Pese a estos tres movimientos que sacuden a la familia, las encuestas y sondeos, tanto entre los adultos como entre los jóvenes, muestran una fidelidad sin falla a la idea de familia, entendida como unión que se espera duradera entre un hombre y una mujer, con vocación de acoger al hijo o a los hijos. Pero, junto al ideal deseado, existen las realidades de la vida cotidiana, los modos de vida detectados por las estadísticas y que no son necesariamente resultado de opciones voluntarias. Sin embargo, aun teniendo en cuenta esas estadísticas, el ideal deseado sigue siendo mayoritario pese al ascenso de la divorcialidad.

En definitiva, la sociología de la familia en Europa se resume en tres palabras: evolución, diversidad y unidad.

– Evolución en primer lugar, con tendencias bastante semejantes en las cifras vertidas por las estadísticas demográficas: tendencia a la disminución de las familias numerosas y vacilaciones ante el compromiso de casarse.

– Diversidad, pues las tasas de nupcialidad, de nacimientos extramatrimoniales y de divorcio son muy distintas de un país a otro. Y habría que afinar aún más el análisis, porque dentro de cada país existe una sociología de la familia que a menudo difiere de una región a otra o según el origen de los grupos estudiados.

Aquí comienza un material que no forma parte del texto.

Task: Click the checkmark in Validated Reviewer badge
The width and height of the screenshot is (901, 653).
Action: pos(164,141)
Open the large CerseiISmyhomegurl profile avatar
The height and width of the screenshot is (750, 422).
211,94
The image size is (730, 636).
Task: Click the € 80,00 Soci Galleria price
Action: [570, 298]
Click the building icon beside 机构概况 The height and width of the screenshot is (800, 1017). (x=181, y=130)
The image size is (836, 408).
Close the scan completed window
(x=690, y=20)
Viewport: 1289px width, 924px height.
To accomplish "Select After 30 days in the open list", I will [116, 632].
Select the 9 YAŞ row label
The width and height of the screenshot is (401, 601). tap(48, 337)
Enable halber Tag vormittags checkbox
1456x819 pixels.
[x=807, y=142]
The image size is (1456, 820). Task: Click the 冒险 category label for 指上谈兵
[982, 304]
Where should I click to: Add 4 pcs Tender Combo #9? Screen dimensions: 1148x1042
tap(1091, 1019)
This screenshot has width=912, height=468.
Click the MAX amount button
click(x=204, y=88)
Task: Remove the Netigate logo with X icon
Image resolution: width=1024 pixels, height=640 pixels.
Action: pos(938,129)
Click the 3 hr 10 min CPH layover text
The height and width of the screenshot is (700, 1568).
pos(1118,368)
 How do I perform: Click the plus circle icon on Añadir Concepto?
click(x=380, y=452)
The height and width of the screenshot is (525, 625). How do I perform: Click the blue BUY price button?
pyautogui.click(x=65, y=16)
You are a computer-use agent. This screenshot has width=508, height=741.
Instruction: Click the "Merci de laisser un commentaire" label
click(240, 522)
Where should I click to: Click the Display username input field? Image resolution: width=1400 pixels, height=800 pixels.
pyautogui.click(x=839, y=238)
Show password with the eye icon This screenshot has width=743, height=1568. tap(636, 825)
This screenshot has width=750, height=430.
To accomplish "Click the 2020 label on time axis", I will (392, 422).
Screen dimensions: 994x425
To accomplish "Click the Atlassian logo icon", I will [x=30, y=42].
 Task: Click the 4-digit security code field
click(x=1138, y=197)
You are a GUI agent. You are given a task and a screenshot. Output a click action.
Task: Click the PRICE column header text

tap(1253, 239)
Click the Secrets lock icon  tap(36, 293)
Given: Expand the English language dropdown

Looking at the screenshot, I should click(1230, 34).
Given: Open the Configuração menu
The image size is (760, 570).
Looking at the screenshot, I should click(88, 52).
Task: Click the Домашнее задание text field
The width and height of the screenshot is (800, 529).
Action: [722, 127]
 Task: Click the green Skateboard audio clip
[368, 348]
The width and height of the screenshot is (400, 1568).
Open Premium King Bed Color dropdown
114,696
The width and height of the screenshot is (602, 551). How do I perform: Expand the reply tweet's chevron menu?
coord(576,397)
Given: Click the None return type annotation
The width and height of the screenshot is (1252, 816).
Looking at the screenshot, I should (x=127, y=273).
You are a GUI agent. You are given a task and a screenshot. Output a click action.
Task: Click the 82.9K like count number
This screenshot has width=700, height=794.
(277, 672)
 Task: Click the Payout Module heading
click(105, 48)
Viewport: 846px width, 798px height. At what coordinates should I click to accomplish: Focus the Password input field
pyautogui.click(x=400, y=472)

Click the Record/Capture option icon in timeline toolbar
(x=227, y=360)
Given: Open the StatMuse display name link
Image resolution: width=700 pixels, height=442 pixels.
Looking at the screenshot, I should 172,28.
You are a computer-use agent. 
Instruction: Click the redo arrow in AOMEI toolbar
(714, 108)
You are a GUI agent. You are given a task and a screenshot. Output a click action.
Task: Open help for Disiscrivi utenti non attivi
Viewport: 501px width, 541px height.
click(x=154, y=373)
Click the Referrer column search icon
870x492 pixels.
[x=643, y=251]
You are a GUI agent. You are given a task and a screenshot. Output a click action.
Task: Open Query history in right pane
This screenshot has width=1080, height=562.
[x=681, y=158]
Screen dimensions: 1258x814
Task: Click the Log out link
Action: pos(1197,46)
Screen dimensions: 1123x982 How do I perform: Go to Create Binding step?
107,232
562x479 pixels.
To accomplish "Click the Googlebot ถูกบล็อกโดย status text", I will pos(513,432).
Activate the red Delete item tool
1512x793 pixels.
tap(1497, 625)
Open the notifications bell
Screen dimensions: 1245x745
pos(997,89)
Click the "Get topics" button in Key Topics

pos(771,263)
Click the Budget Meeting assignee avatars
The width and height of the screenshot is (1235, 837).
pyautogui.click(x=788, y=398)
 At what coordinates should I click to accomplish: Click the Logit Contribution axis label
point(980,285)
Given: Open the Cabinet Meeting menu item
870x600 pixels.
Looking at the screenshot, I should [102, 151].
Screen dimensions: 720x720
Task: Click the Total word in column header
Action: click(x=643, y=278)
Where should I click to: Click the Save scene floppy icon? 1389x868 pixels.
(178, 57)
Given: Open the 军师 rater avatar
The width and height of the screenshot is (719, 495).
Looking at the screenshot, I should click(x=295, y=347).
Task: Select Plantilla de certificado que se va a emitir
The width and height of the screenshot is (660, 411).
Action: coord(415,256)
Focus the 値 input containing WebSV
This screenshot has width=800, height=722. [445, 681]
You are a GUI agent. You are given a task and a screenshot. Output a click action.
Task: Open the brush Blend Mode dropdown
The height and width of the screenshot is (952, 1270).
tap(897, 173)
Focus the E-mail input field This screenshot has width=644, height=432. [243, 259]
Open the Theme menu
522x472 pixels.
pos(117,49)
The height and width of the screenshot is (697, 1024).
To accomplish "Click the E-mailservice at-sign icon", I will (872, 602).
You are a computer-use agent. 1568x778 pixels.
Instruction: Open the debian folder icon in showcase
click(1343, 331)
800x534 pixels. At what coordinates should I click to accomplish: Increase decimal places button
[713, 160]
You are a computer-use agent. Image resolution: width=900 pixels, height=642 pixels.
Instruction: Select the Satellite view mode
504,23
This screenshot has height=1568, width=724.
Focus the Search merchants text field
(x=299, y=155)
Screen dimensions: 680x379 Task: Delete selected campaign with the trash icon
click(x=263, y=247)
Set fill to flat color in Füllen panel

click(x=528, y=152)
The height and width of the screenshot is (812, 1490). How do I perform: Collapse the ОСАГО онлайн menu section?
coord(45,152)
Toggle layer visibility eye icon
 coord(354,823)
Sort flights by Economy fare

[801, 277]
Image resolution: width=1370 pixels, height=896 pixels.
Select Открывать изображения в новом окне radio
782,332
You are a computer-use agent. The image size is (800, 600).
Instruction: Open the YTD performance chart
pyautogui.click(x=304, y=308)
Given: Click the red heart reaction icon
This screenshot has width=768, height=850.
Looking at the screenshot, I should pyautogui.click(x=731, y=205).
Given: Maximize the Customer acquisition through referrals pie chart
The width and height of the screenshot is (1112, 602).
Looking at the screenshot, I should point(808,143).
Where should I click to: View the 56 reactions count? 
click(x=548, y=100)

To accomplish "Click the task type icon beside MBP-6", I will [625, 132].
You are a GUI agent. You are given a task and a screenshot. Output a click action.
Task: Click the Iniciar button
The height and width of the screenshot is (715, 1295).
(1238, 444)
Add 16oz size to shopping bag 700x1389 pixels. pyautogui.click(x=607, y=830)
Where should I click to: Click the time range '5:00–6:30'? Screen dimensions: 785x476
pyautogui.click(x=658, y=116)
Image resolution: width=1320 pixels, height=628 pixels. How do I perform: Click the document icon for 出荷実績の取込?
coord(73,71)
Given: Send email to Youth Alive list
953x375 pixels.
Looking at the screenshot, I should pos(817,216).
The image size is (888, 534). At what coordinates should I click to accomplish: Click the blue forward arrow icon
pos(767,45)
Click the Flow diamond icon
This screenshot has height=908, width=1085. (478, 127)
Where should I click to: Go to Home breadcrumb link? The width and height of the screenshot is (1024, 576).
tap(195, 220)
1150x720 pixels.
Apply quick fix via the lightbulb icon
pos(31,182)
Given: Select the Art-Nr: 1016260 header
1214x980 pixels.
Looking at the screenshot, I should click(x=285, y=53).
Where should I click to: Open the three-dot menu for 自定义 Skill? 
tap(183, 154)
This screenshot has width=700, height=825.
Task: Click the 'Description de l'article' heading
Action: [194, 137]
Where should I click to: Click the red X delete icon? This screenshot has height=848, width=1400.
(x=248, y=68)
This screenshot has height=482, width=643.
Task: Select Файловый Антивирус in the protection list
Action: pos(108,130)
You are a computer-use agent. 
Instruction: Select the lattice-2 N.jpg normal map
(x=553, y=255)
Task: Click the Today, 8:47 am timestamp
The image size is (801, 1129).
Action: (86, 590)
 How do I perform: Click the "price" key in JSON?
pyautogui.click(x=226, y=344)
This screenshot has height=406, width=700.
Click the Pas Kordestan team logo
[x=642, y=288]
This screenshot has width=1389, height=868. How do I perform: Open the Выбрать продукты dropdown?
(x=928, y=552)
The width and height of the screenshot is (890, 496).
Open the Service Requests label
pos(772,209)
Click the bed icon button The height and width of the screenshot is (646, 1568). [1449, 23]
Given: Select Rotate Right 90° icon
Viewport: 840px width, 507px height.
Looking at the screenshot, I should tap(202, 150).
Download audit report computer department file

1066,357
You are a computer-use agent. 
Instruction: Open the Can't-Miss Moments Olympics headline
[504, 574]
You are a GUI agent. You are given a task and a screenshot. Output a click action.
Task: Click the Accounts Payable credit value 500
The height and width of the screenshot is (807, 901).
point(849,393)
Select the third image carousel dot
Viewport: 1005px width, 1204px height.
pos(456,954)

– Unidad en fin, pues haría falta acabar con el mito de la pluralidad de modelos familiares. Este mito es resultado de un doble error de análisis: por una parte, creer que la vida privada está sistemáticamente ordenada a una cierta época, según un esquema ne varietur; por otra, confundir la existencia de vidas privadas distintas con una pluralidad de intenciones familiares, cuando en realidad nuestra época sigue estando marcada por la persistencia de una aspiración fundamental a la familia. Aunque esta aspiración ha encontrado dificultades para abrirse camino y realizarse en un ambiente político, mediático y psicológico desfavorable.